Las cortinas estaban abiertas y Paula podía ver el cielo iluminado por la luna. Se sentía como flotando en el espacio. El pasado parecía distante, como si estuviera mirándolo a través de un telescopio, como si le hubiera ocurrido a otra persona.
—Porque el accidente fue culpa suya, supongo.
—¿Qué accidente?
—El día que cumplí seis años mi padre me compró un poni.
—Ah, claro, un poni, era de esperar —dijo Pedro, imitando el tono superior de la clase alta inglesa.
—Ya, pero yo hubiese preferido una muñeca porque me daban pánico los caballos.
—¿Y por qué te lo compró entonces?
—Porque mi padre no lo sabía. El miedo era una debilidad para él, así que yo lo escondía a toda costa. Pero… en fin, cuando llegó el poni, en lugar de mostrarme agradecida me negué a montar en él.
Hablaba con tono de broma, pero Pedro se daba cuenta de que había mucho dolor detrás de esas palabras. Y el odio que sentía por Horacio Chaves se abrió de nuevo, como una vieja herida.
—¿Y qué pasó?
—Mi padre pensó que estaba siendo grosera y desobediente y se convirtió en una cuestión de disciplina que hiciera lo que me pedía. Al final, él mismo me subió a la silla y yo, muerta de miedo, empecé a patear y a gritar… supongo que asusté al pobre animal, que salió al galope.
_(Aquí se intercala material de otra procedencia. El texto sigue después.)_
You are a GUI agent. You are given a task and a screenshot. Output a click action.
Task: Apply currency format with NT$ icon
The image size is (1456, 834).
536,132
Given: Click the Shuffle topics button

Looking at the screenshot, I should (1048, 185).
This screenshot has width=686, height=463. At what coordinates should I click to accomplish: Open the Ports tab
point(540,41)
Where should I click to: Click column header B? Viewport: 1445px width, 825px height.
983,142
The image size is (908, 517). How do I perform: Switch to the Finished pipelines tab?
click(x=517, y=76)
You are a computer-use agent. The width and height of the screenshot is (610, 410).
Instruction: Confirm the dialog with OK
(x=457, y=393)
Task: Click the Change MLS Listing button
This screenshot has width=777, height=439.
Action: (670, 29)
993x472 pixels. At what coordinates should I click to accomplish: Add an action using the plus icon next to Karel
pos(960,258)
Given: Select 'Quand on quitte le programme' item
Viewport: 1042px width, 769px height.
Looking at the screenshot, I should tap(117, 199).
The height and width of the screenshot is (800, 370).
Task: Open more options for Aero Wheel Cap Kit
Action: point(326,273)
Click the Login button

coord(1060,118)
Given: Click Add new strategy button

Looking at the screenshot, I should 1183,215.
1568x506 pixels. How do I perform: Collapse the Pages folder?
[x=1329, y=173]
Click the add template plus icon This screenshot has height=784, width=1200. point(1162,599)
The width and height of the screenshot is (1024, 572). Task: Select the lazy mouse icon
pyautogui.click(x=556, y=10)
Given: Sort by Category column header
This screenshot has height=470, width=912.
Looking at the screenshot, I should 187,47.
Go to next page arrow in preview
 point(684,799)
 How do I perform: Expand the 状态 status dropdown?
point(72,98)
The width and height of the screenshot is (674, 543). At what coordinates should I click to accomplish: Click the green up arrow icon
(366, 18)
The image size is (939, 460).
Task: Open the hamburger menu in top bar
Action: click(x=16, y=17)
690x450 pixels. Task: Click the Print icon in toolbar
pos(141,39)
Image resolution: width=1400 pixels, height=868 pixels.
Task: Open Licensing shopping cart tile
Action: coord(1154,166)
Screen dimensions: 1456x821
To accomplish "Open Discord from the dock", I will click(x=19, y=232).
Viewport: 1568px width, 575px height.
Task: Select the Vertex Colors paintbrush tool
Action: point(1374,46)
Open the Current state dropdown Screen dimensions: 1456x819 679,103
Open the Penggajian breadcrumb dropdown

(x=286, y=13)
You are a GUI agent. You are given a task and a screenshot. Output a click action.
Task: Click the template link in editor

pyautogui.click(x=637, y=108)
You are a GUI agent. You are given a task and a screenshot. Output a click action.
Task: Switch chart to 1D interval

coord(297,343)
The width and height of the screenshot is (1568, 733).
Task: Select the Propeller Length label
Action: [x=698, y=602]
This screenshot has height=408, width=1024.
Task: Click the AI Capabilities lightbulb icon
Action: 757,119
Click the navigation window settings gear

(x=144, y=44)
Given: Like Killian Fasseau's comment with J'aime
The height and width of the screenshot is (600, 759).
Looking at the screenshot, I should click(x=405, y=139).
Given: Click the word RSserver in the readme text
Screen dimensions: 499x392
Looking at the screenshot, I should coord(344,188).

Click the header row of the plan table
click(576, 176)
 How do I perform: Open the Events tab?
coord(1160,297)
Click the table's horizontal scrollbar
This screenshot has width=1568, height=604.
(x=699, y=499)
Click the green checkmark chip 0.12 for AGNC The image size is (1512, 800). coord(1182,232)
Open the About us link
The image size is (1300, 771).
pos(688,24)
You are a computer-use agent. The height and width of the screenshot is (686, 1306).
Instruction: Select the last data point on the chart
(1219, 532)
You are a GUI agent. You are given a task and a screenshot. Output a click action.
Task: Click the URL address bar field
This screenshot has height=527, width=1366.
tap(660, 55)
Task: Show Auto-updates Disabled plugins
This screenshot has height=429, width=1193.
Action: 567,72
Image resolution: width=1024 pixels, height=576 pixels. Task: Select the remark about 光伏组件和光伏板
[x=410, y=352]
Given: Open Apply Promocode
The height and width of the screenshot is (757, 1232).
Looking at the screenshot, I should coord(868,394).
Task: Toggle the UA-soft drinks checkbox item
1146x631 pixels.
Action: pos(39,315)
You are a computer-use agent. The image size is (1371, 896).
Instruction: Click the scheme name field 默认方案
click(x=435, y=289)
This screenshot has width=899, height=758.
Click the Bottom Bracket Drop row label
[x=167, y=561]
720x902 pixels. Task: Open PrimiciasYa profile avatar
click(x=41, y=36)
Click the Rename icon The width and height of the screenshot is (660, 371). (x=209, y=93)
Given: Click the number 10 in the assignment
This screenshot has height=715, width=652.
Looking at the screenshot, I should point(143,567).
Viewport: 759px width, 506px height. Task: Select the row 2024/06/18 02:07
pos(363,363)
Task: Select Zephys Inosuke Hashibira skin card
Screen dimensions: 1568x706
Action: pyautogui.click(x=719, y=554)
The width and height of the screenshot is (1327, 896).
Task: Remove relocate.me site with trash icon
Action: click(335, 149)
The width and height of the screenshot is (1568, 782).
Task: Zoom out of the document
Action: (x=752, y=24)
Se me enganchó un pie en el estribo, así que me arrastró hasta que pudieron pararlo.
Pedro podía sentir los rápidos latidos de su corazón.
—¿Te hiciste mucho daño?
—Sí, bastante. Afortunadamente, lo detuvieron enseguida.
—Pues tuviste suerte de romperte sólo un brazo.
—Bueno, me rompí más huesos, pero el codo fue lo peor. Tuvieron que operarme varias veces, por eso ha quedado así.
—¿Y tu padre? —preguntó él, acariciando su cara—, ¿Te pidió perdón?
—No —suspiró Paula—. Nunca volvió a mencionarlo. Devolvió el poni mientras yo estaba en el hospital y a partir de entonces, fue como si no hubiera pasado nada.
—Por el amor de Dios…
—No, en cierto modo fue lo mejor. Mi madre y mi hermana me envolvieron entre algodones desde entonces, pero él siguió portándose como siempre. No me trataba de una manera especial y eso era lo que yo quería, en serio. A partir del accidente yo tenía miedo de todo, pero él me hacía esconderlo.
—También te hacía esconder las cicatrices.
—Sí, eso también. Pero supongo que nunca pudo perdonárselo.
Pedro notó que se llevaba una mano al brazo derecho como la había visto hacer otras veces, pero ahora entendía por qué.
—No tienes que esconderlas. Paula. Las cicatrices son como una medalla al valor, demuestran lo fuerte que eres.
Ella puso un dedo sobre sus labios, rozando el corte que se había hecho durante el partido contra Inglaterra.
—Tú también debes de tener cicatrices.
—Cientos de ellas —sonrió Pedro, sintiendo que su pulso se agitaba de nuevo, su cuerpo cansado despertando a la vida otra vez.
Paula se incorporó y la sábana cayó a un lado, dejando al descubierto sus fabulosos pechos.
Etérea en la oscuridad, se arrodilló frente él, pasando una mano por su muslo.